══ PROVIDED RECORDS
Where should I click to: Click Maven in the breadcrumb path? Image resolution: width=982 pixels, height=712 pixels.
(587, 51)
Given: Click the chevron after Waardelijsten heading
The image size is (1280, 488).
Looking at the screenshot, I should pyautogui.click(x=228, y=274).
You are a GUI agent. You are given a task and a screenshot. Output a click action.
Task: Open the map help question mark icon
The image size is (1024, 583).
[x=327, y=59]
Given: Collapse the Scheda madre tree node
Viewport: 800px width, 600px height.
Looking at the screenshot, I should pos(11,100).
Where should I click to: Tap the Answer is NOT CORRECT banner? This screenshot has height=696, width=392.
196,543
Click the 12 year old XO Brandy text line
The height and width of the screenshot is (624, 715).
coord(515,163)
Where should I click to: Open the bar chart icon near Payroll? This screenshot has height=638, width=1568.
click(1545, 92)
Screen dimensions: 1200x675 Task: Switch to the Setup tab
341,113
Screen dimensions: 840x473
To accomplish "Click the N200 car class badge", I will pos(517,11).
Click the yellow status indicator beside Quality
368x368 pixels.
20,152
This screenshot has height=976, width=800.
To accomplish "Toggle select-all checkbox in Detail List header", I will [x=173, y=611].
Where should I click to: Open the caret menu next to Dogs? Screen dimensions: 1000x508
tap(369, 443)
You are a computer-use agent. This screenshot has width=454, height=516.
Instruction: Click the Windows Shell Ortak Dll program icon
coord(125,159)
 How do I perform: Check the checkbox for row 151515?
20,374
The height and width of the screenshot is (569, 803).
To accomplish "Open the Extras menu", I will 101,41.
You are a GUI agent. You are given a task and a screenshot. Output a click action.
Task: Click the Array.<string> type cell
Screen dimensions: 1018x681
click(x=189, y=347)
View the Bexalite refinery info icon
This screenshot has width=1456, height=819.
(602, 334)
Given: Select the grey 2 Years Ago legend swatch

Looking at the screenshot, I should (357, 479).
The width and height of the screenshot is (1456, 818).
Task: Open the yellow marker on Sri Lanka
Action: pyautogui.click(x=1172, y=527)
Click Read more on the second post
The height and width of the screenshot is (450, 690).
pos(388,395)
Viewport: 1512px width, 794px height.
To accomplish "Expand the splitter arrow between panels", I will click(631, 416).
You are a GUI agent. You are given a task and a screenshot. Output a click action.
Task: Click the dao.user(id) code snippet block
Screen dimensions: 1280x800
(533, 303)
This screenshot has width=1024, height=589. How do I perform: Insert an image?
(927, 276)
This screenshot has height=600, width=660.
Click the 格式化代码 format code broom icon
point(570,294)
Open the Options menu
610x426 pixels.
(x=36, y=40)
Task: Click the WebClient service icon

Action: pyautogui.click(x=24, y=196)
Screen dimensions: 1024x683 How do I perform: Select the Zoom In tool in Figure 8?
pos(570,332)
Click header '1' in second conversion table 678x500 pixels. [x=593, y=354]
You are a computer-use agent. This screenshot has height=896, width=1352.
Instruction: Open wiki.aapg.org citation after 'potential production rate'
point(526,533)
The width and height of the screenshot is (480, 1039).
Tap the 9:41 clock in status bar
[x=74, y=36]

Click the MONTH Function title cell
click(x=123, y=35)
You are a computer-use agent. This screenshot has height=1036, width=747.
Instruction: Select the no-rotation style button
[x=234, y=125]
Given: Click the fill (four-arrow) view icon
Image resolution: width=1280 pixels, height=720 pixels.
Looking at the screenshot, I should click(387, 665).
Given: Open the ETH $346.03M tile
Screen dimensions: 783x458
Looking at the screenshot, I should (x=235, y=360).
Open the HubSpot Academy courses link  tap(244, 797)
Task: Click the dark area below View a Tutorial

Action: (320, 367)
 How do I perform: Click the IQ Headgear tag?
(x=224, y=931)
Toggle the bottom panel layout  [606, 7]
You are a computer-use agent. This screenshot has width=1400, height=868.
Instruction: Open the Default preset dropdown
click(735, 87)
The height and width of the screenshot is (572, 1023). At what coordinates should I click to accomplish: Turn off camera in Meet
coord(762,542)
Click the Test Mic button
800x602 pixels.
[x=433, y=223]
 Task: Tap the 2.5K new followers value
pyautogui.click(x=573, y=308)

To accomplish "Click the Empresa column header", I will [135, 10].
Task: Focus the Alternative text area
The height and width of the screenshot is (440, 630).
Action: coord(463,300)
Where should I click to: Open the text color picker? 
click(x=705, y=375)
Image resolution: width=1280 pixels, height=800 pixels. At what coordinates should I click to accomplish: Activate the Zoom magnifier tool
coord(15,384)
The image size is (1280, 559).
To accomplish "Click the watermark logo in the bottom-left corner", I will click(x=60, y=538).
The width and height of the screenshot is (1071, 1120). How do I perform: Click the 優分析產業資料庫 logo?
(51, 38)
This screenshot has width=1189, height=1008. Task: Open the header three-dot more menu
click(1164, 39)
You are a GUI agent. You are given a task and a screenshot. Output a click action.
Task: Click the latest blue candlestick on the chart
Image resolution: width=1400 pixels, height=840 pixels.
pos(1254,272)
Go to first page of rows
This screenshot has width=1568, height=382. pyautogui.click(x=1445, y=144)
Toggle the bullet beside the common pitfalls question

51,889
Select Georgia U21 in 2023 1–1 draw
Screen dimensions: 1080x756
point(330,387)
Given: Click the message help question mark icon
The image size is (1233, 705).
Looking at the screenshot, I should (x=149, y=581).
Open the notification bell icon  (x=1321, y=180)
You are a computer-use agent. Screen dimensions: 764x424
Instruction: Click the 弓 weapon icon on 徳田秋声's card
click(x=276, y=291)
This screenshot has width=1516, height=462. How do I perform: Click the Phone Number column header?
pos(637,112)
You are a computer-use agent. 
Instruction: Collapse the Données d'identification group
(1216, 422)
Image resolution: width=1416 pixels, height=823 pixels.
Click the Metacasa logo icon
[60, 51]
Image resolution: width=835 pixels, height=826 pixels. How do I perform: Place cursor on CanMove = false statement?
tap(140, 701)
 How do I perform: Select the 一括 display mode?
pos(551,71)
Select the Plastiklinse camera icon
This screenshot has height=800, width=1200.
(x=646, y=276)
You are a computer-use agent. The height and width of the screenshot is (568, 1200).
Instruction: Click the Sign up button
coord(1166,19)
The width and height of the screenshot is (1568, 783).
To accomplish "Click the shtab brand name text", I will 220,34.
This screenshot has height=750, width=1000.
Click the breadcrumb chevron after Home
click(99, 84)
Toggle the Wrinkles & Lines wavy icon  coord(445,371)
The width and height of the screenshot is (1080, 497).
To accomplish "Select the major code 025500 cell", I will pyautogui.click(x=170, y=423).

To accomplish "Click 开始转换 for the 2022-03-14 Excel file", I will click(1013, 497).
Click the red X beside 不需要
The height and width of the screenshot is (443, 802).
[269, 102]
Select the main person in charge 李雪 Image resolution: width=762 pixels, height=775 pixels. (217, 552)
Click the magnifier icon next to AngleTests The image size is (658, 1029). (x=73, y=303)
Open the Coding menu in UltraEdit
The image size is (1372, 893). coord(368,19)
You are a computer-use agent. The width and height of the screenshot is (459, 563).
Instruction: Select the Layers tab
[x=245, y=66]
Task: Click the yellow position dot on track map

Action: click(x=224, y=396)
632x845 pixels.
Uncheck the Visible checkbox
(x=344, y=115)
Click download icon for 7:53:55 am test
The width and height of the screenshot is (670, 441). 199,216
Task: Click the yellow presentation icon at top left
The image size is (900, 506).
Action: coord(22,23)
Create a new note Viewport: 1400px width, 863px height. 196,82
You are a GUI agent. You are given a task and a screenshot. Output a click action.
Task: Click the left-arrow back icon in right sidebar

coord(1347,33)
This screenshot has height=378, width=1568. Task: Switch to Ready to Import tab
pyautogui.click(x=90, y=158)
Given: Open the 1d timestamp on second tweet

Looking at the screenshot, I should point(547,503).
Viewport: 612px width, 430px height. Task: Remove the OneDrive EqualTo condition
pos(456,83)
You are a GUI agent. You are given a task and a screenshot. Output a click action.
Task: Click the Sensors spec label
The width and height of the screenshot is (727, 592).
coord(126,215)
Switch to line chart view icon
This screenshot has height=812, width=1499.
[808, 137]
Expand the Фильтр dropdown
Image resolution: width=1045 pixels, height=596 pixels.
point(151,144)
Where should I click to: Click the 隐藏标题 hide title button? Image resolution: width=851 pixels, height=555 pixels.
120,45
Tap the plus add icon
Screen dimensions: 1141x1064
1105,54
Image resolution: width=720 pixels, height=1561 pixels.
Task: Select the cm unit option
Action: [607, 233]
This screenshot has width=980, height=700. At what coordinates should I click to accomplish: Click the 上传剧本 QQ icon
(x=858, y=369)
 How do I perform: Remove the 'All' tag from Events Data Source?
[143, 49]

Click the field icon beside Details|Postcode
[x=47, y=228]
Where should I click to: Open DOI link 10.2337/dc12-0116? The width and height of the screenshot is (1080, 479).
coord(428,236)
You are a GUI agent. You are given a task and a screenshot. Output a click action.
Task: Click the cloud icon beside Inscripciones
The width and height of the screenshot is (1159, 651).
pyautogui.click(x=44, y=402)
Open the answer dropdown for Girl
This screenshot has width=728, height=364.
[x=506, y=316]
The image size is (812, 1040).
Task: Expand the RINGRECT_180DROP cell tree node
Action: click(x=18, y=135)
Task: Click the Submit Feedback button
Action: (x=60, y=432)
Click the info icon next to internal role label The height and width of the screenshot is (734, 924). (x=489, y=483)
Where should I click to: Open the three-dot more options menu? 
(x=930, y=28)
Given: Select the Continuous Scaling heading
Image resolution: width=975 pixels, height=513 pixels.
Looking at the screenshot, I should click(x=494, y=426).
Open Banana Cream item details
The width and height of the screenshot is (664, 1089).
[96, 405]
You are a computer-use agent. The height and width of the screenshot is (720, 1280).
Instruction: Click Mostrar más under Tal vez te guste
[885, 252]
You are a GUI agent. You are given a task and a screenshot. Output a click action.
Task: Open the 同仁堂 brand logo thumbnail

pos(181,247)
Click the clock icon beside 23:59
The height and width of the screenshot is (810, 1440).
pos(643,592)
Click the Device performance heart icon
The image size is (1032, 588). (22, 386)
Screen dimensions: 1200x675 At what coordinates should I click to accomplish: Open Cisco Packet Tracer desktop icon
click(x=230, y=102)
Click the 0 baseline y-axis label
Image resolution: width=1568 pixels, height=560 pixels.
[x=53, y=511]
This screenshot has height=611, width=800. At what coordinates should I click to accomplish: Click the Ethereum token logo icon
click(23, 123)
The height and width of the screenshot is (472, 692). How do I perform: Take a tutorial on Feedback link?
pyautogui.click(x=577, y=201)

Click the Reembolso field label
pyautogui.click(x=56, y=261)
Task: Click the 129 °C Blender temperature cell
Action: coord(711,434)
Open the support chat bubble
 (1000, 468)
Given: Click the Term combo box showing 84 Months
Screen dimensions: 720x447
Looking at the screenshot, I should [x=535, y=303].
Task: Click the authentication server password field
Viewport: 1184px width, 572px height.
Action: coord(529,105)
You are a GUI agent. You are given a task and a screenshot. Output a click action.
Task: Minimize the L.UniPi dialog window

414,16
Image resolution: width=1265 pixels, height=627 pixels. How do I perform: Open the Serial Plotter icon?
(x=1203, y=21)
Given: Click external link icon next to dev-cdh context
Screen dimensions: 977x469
════
> **YOUR OBJECTIVE**
Answer with the exact lines running from the one that contains "is (720, 1280)." through the last line of the data. Include no other line.

> **ANSWER AREA**
You are a computer-use agent. The height and width of the screenshot is (720, 1280).
Instruction: Click Mostrar más under Tal vez te guste
[885, 252]
You are a GUI agent. You are given a task and a screenshot. Output a click action.
Task: Open the 同仁堂 brand logo thumbnail

pos(181,247)
Click the clock icon beside 23:59
The height and width of the screenshot is (810, 1440).
pos(643,592)
Click the Device performance heart icon
The image size is (1032, 588). (22, 386)
Screen dimensions: 1200x675 At what coordinates should I click to accomplish: Open Cisco Packet Tracer desktop icon
click(x=230, y=102)
Click the 0 baseline y-axis label
Image resolution: width=1568 pixels, height=560 pixels.
[x=53, y=511]
This screenshot has height=611, width=800. At what coordinates should I click to accomplish: Click the Ethereum token logo icon
click(23, 123)
The height and width of the screenshot is (472, 692). How do I perform: Take a tutorial on Feedback link?
pyautogui.click(x=577, y=201)

Click the Reembolso field label
pyautogui.click(x=56, y=261)
Task: Click the 129 °C Blender temperature cell
Action: coord(711,434)
Open the support chat bubble
 (1000, 468)
Given: Click the Term combo box showing 84 Months
Screen dimensions: 720x447
Looking at the screenshot, I should [x=535, y=303].
Task: Click the authentication server password field
Viewport: 1184px width, 572px height.
Action: coord(529,105)
You are a GUI agent. You are given a task and a screenshot. Output a click action.
Task: Minimize the L.UniPi dialog window

414,16
Image resolution: width=1265 pixels, height=627 pixels. How do I perform: Open the Serial Plotter icon?
(x=1203, y=21)
Given: Click external link icon next to dev-cdh context
Screen dimensions: 977x469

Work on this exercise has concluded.